### Task description
Could you please output only the lines from the one holding "Where should I click to: Collapse" through the end of the listing below, exactly as written and without pictures?

### Input data

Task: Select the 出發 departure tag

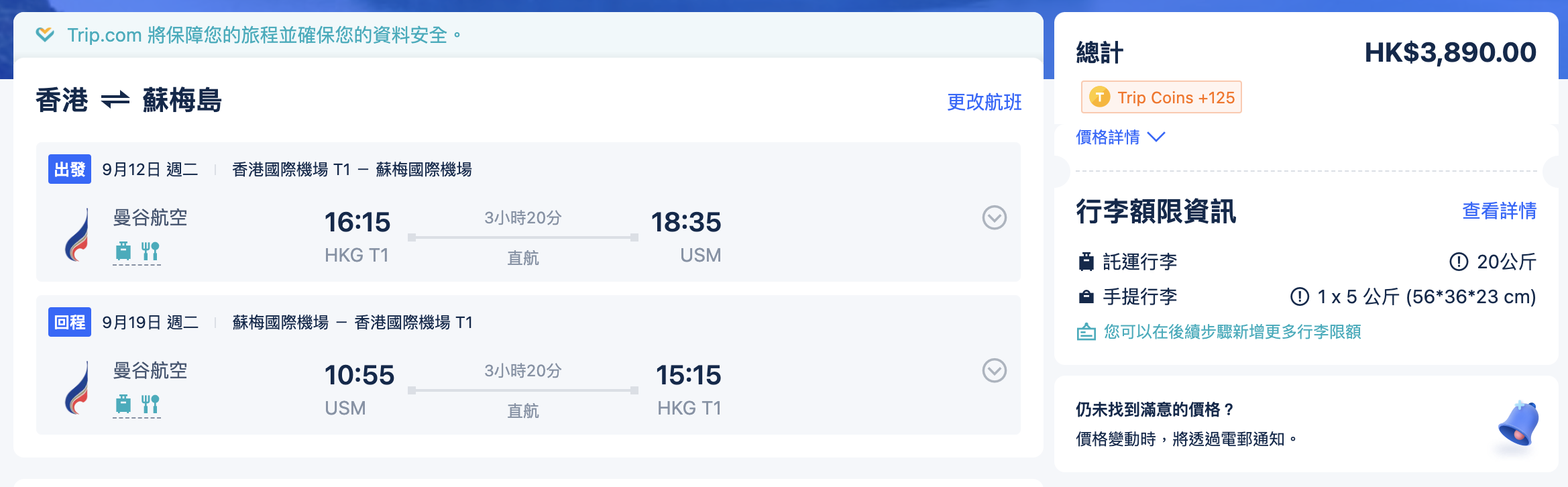Action: pos(70,169)
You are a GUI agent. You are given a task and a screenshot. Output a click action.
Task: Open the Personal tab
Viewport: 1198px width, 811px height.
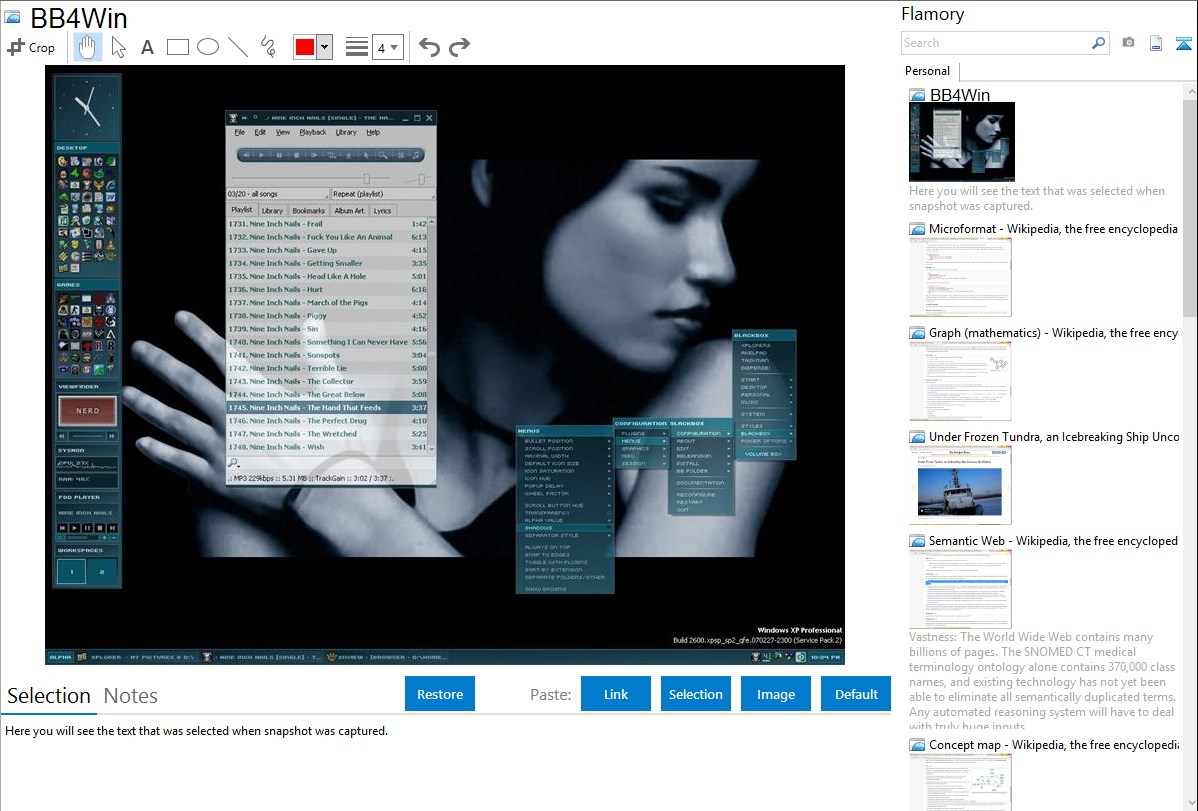tap(927, 71)
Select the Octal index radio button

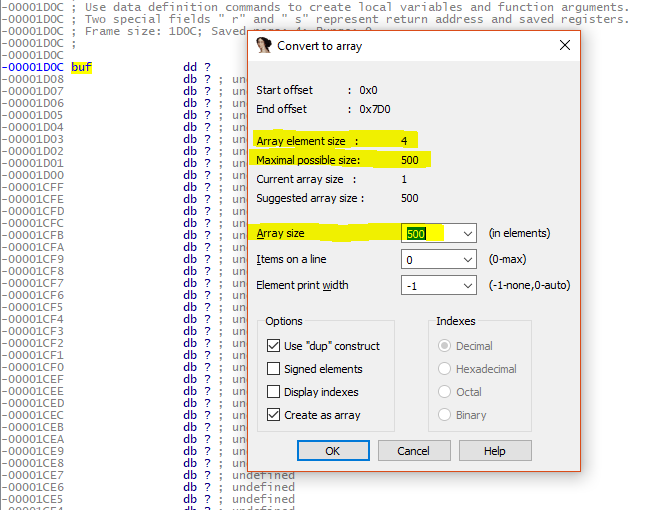tap(446, 392)
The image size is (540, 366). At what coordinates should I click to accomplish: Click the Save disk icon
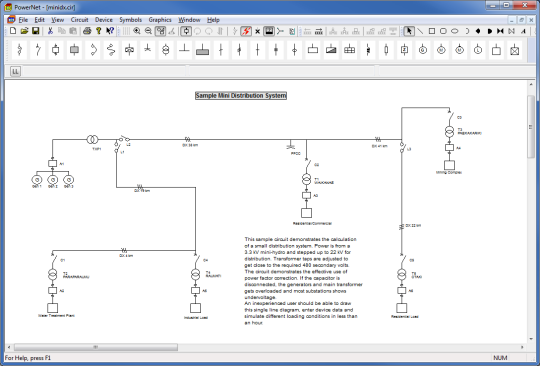[x=35, y=31]
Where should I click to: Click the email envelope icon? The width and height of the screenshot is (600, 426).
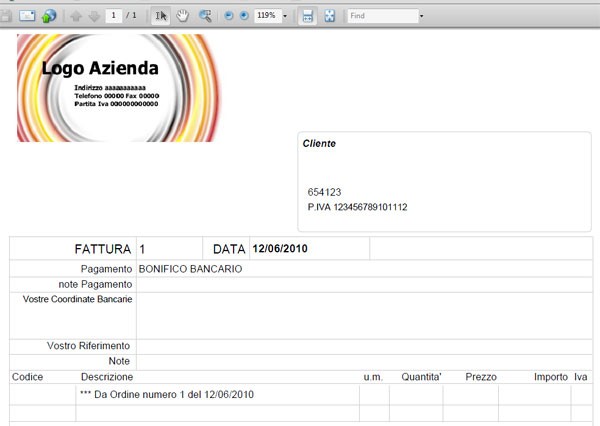click(x=27, y=16)
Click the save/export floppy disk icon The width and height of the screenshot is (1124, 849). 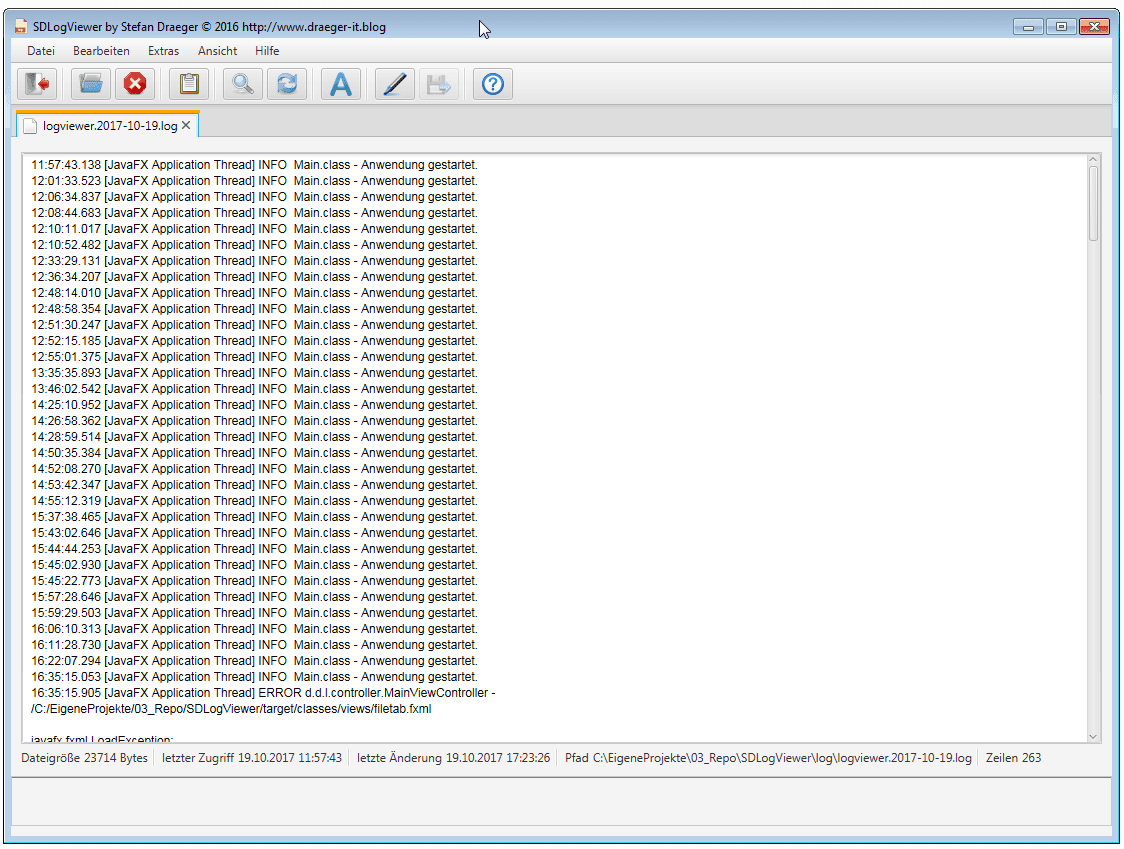pyautogui.click(x=438, y=85)
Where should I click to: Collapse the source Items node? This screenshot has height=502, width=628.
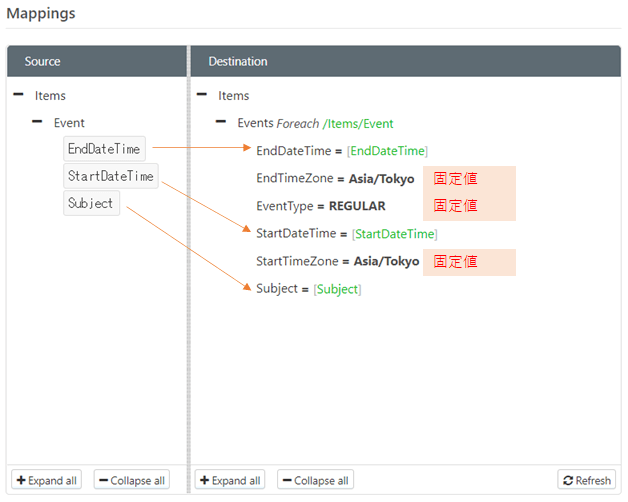[19, 96]
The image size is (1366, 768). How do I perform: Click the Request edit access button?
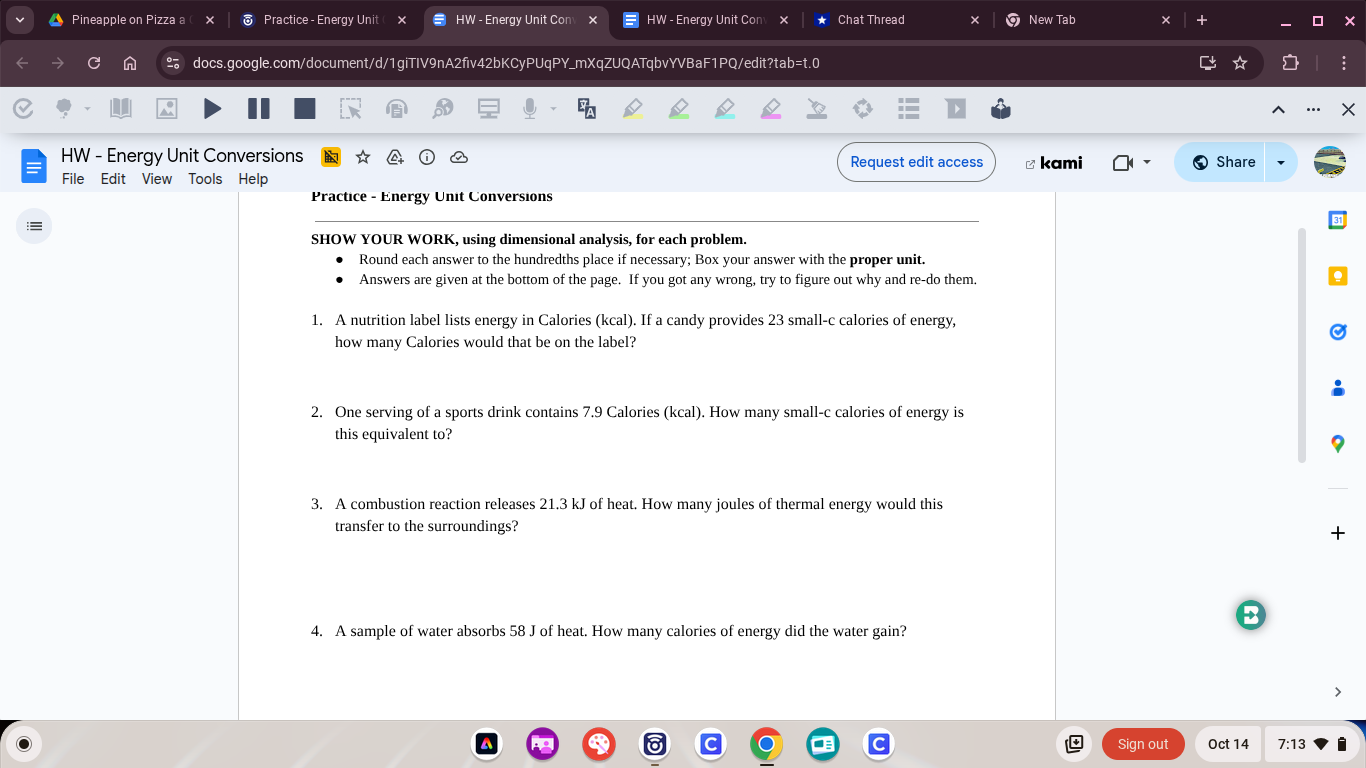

### Task response
Where should I click to: Collapse the source Items node? This screenshot has height=502, width=628.
[19, 96]
The image size is (1366, 768). How do I perform: Click the Request edit access button?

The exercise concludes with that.